BEGIN
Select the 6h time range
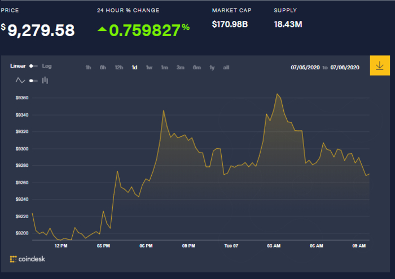coord(103,68)
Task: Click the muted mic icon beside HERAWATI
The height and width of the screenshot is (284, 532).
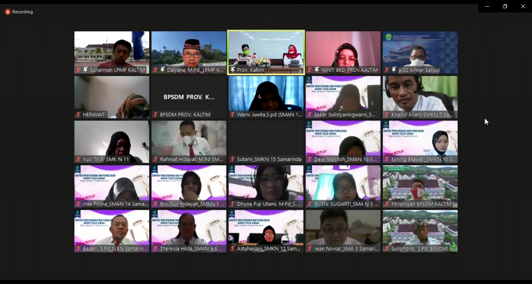Action: pos(78,115)
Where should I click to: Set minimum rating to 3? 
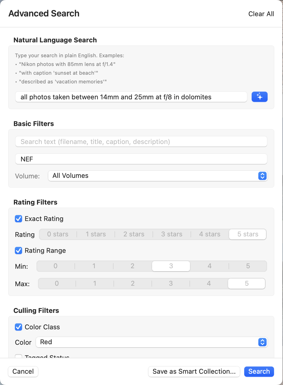171,266
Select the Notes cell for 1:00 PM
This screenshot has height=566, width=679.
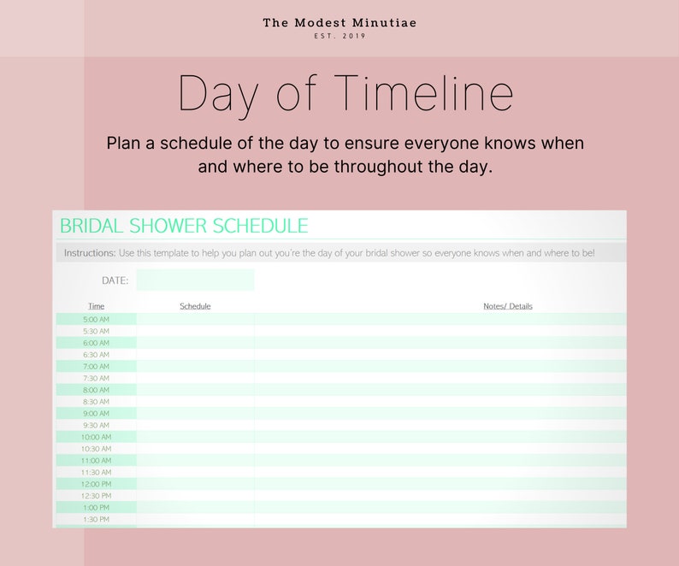pos(440,508)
END
WHAT TO DO: A complete and exact copy of the records is required. Exclude the pictures.

EXERCISE OUTPUT:
Select the 6h time range
coord(103,68)
Task: Click the muted mic icon beside HERAWATI
The height and width of the screenshot is (284, 532).
Action: pos(78,115)
Where should I click to: Set minimum rating to 3? 
171,266
Select the Notes cell for 1:00 PM
This screenshot has height=566, width=679.
pos(440,508)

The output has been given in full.